__What to produce__
What you return should be the exact lines from the one with "Viewport: 646px width, 506px height." to the end of the records below, both included, and no pictures.

(Collected data)
= = = =

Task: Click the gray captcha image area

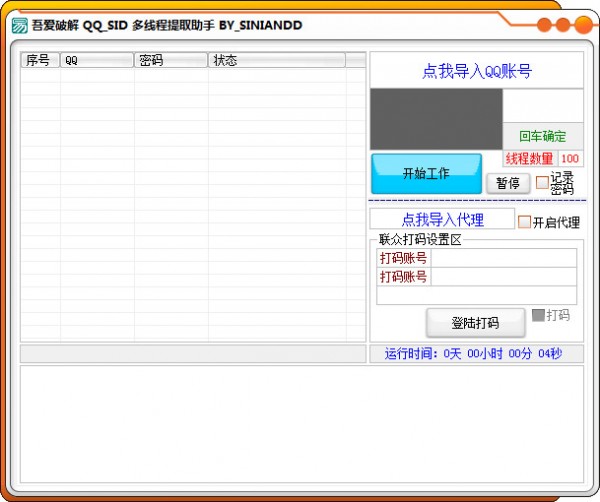Action: click(436, 119)
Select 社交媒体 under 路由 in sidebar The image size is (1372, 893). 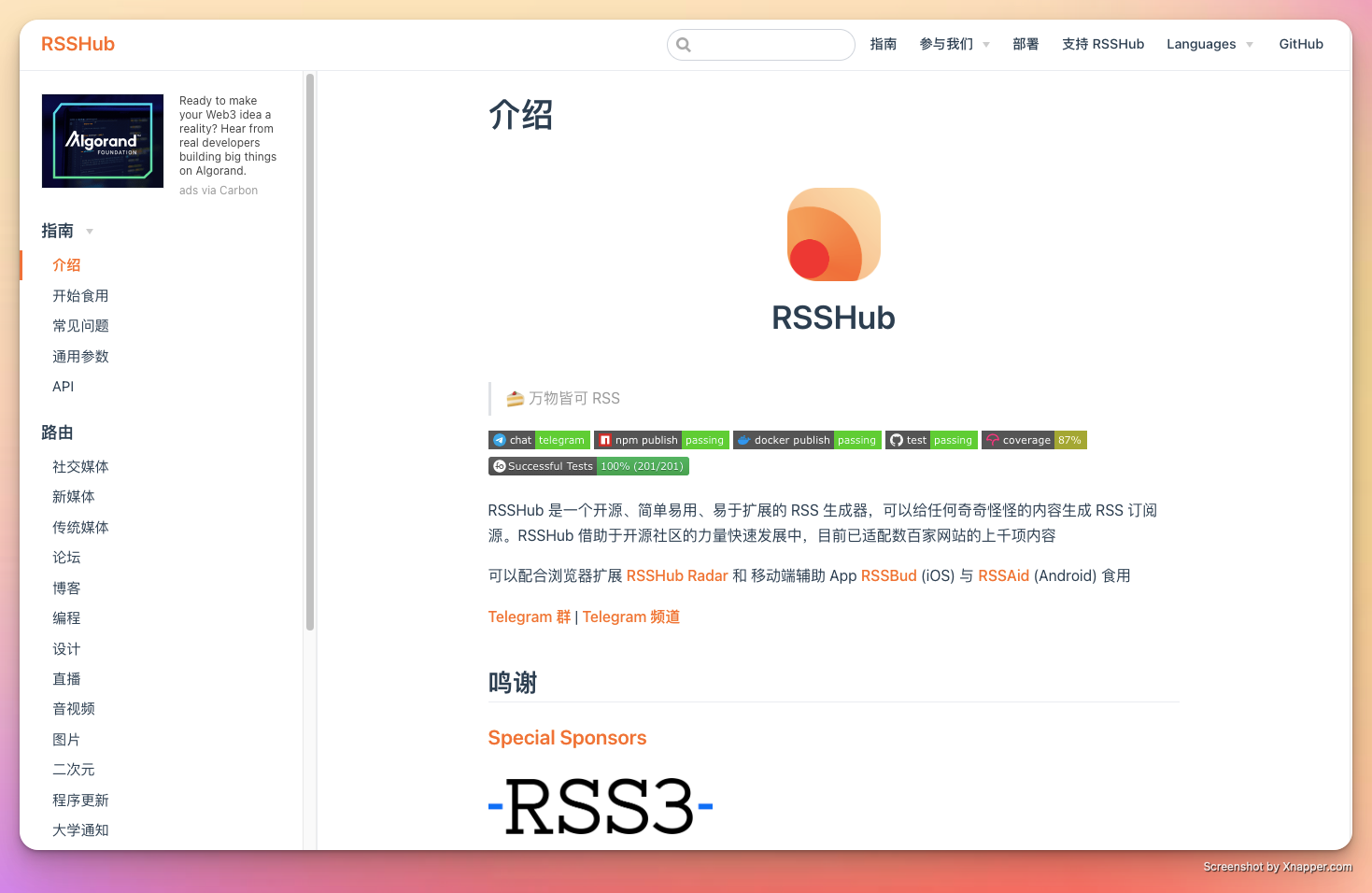[x=80, y=466]
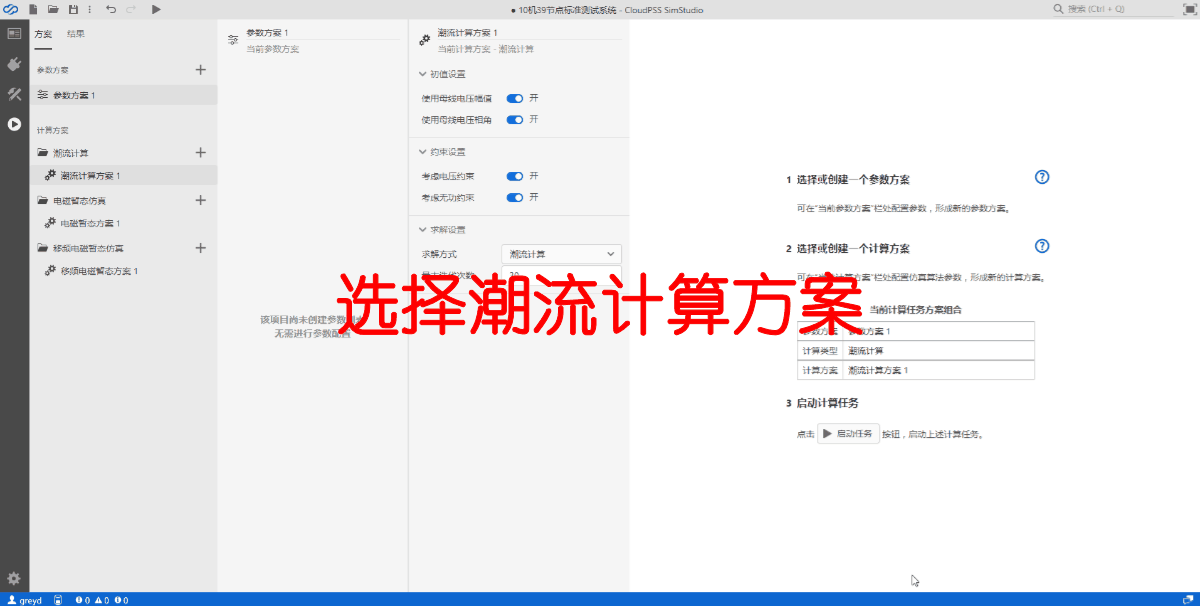Open a project via folder icon

tap(54, 9)
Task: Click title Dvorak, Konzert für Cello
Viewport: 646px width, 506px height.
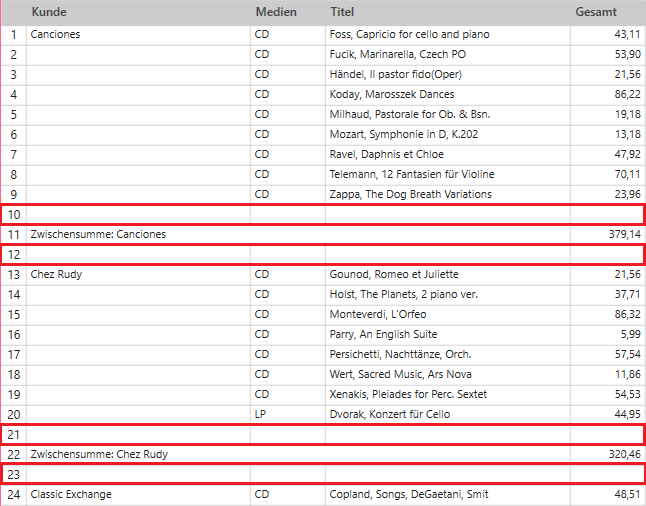Action: (389, 415)
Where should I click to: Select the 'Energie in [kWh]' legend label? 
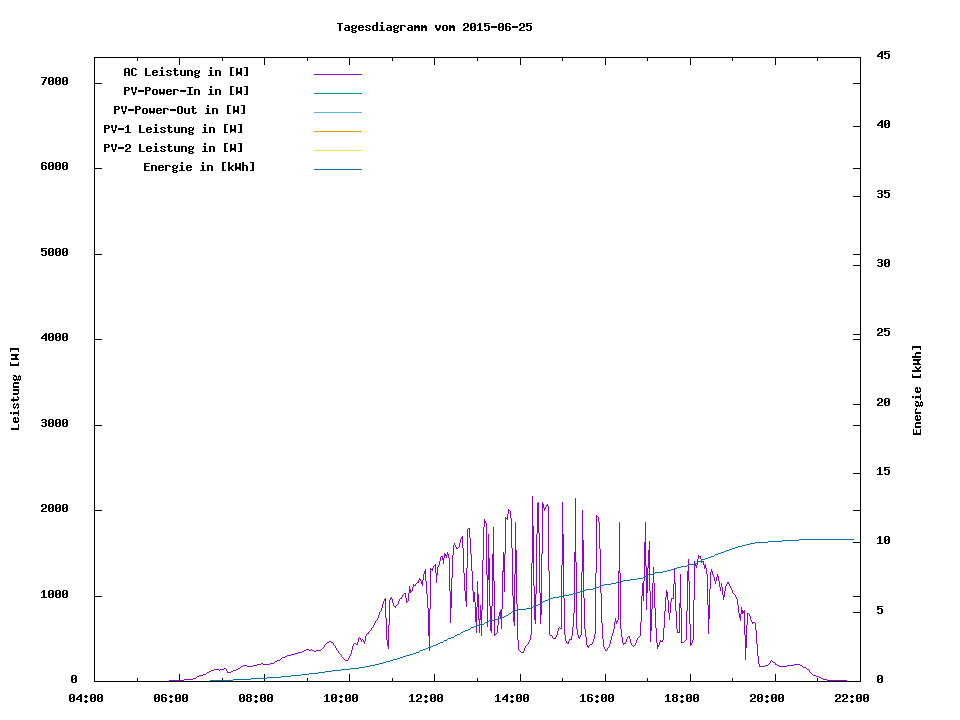[199, 167]
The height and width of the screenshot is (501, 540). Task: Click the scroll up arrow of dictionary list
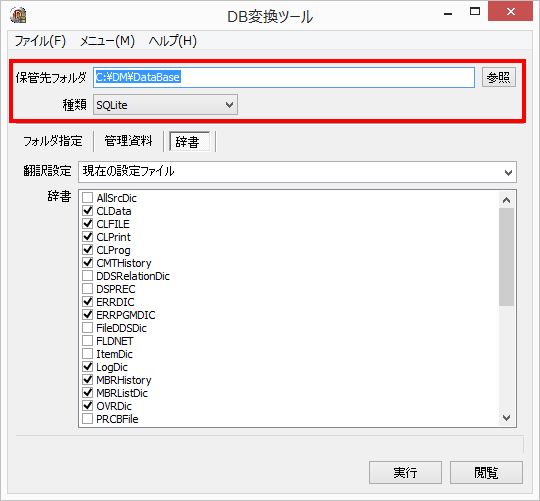point(506,200)
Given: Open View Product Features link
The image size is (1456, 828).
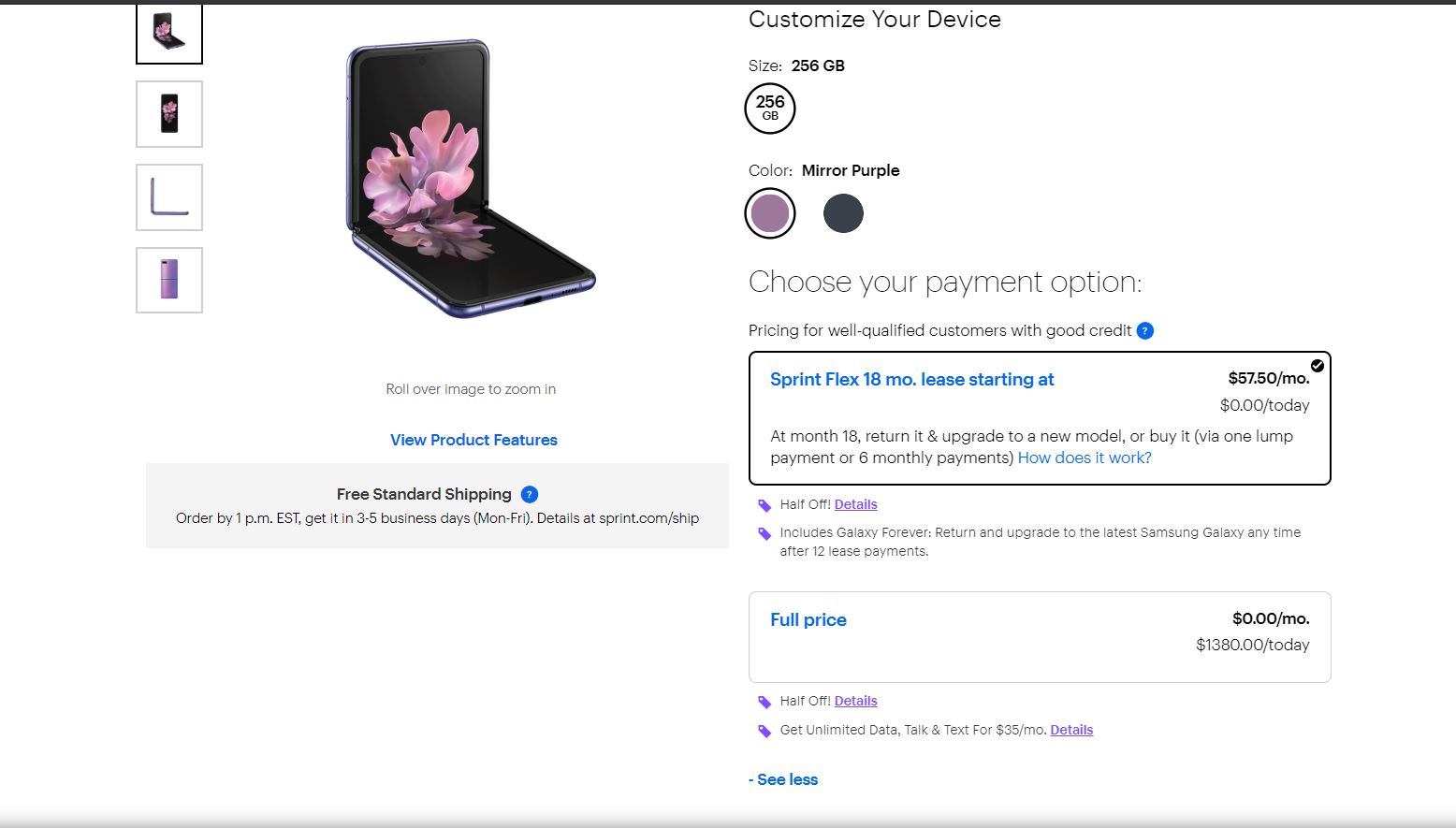Looking at the screenshot, I should (x=473, y=440).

= = = =

__Solution for this problem__
Viewport: 646px width, 506px height.
Action: (389, 415)
Where should I click to: Select the 'Energie in [kWh]' legend label? 
[199, 167]
The height and width of the screenshot is (501, 540). Task: Click the scroll up arrow of dictionary list
point(506,200)
Given: Open View Product Features link
The image size is (1456, 828).
Looking at the screenshot, I should (x=473, y=440).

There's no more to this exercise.